In our initial opinion, we affirmed the district court's implicit holding that the recently amended rule 17-4.090(1) was relevant state law under 40 C.F.R. § 144.37(d). See LEAF, II F.3d at 1584. Rule 17-4.090(1), now transferred to Rule 62-4.090 (1), governed the continuance of expiring licenses in the context of Florida's underground injection control program:
When the application for renewal is timely and sufficient, the existing permit shall remain in effect until the renewal application has been finally acted upon by the Department or, if there is court review of the Department's final agency action, until a later date is required by Section 120.60, F.S.
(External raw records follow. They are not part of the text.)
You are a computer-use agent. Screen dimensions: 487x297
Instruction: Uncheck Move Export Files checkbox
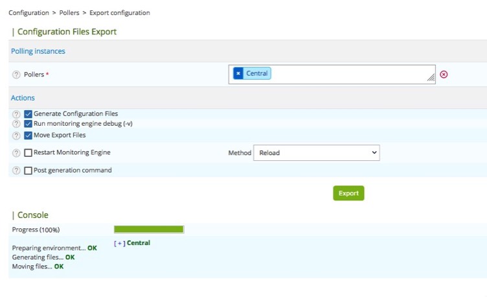pyautogui.click(x=28, y=136)
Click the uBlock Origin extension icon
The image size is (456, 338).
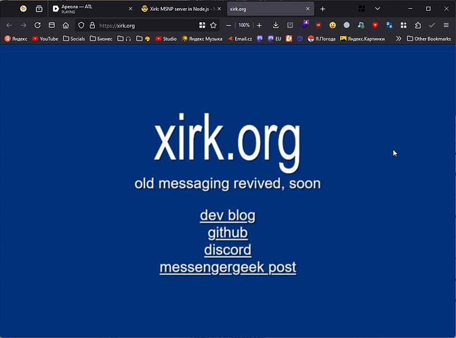tap(318, 26)
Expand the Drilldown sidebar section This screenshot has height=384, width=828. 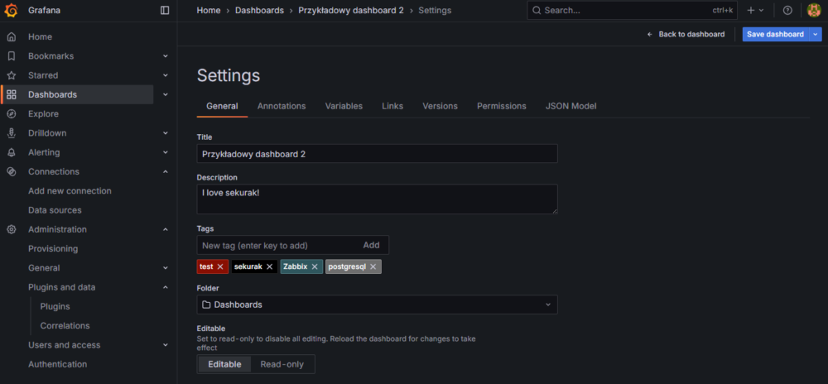pos(166,133)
Rule 17-4.090(1) (emphasis added).
In the initial appeal, we concluded that the proper construction of section 120.60(6) and rule 17-4.090(1) was a question of state law, and we noted that no Florida state court yet had addressed the question. Consequently, we certified the following question to the Supreme Court of Florida:
UNDER EXISTING FLORIDA LAW, NOT LIMITED TO THE STATE'S EPA-APPROVED UNDERGROUND INJECTION CONTROL PROGRAM, WHERE A HOLDER OF AN EXPLORATORY WELL CONSTRUCTION AND TESTING PERMIT HAS MADE A TIMELY APPLICATION FOR AN INJECTION WELL OPERATING PERMIT, DOES THE CONSTRUCTION AND TESTING PERMIT CONTINUE IN EFFECT PAST ITS EXPIRATION DATE UNTIL THE FLORIDA DEPARTMENT OF ENVIRONMENTAL REGULATION HAS ACTED ON THE PENDING APPLICATION?
LEAF II, 10 F.3d at 1584-85. The Florida Supreme Court adopted a "plain meaning" interpretation of section 120.60(6) and rule 171.090 (1), and answered our certified question in the negative:
We reject the [FDER's] argument that because a construction permit usually includes authority to operate for a short period of time, this means that applying for an operating permit is the equivalent of seeking renewal of a construction permit. Thus, we hold that neither section 120.60(6) nor rule 17-4.090(1) operates to extend the expiration date on a construction and testing permit when an application for an operating permit has been submitted.
Legal Envtl. Assistance Found., Inc. v. Board of County Comm'rs, 642 So.2d 1081, 1084 (Fla. 1994) (emphasis added).
The answer of the Florida Supreme Court to our certified question is dispositive of this appeal. Both parties agree that the Board operated its injection well beyond the expiration date of its construction and testing permit; the only dispute was whether Florida law authorized the FDER to continue the Board's construction and testing permit pending FDER review of the Board's application for an operating permit. We conclude that the FDER was not so authorized and, thus, that the Board has been operating its injection well since December 21, 1988, without a permit.
Accordingly we REVERSE the district court in its decision to deny LEAF's motion for partial summary judgment and to grant the Board's motion for final summary judgment, and we REMAND the case to the district court for further proceedings consistent with the holding of the Florida Supreme Court, our prior opinion in LEAF II, and this opinion.